Count the lines below that contain the word "Viewport", and reply with that number alone.

= Material for this task =
########################################
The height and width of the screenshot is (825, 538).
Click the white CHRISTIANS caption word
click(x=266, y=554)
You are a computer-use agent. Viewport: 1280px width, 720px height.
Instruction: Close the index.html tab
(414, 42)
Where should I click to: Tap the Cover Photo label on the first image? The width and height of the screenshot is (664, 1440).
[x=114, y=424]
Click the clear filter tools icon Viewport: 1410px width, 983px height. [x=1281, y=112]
########################################
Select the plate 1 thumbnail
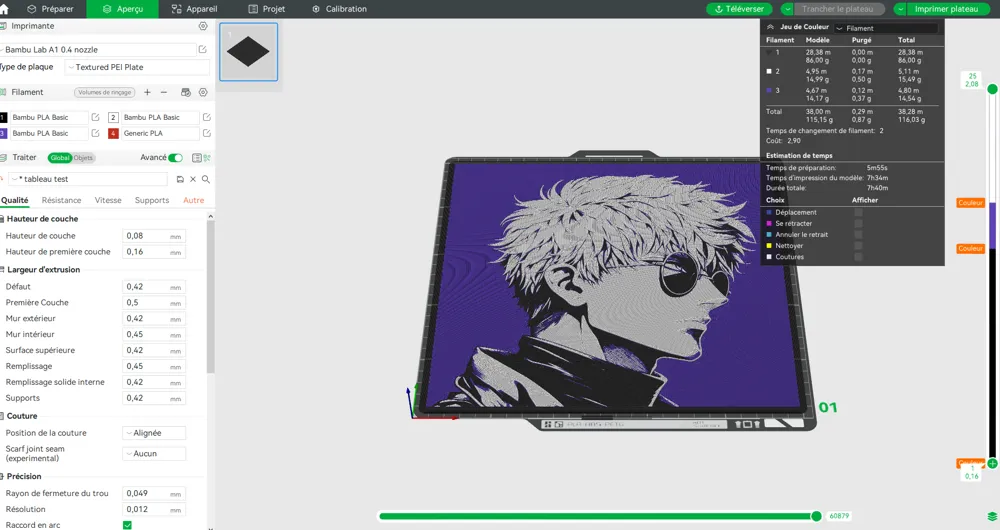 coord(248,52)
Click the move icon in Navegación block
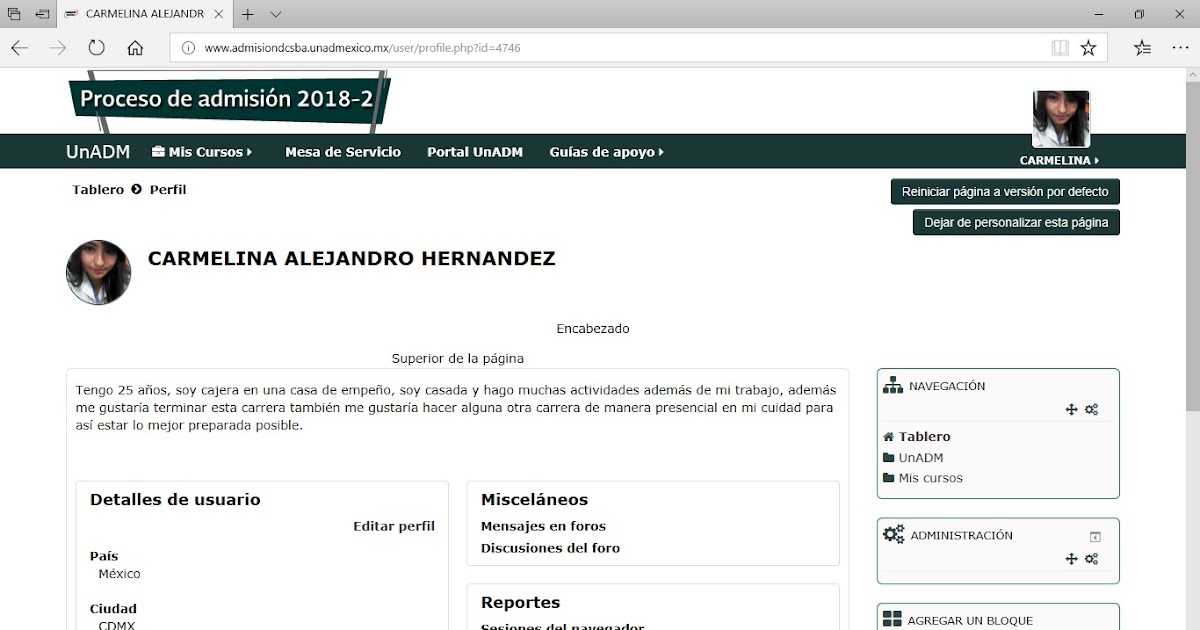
########################################
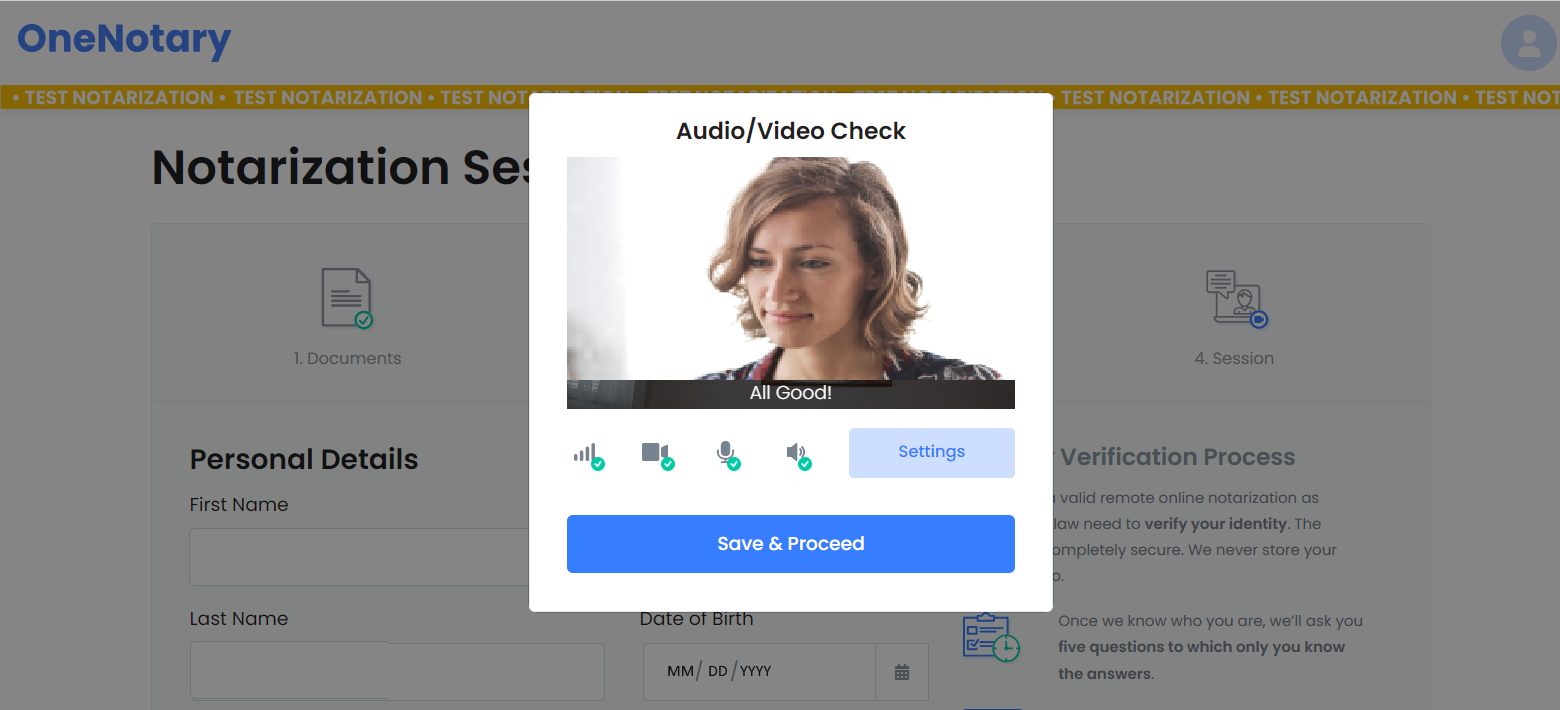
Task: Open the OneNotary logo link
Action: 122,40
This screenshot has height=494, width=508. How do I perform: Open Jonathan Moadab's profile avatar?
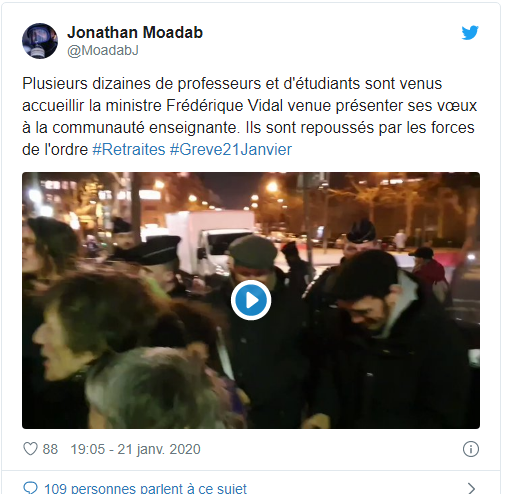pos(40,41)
########################################
= Task answer =
2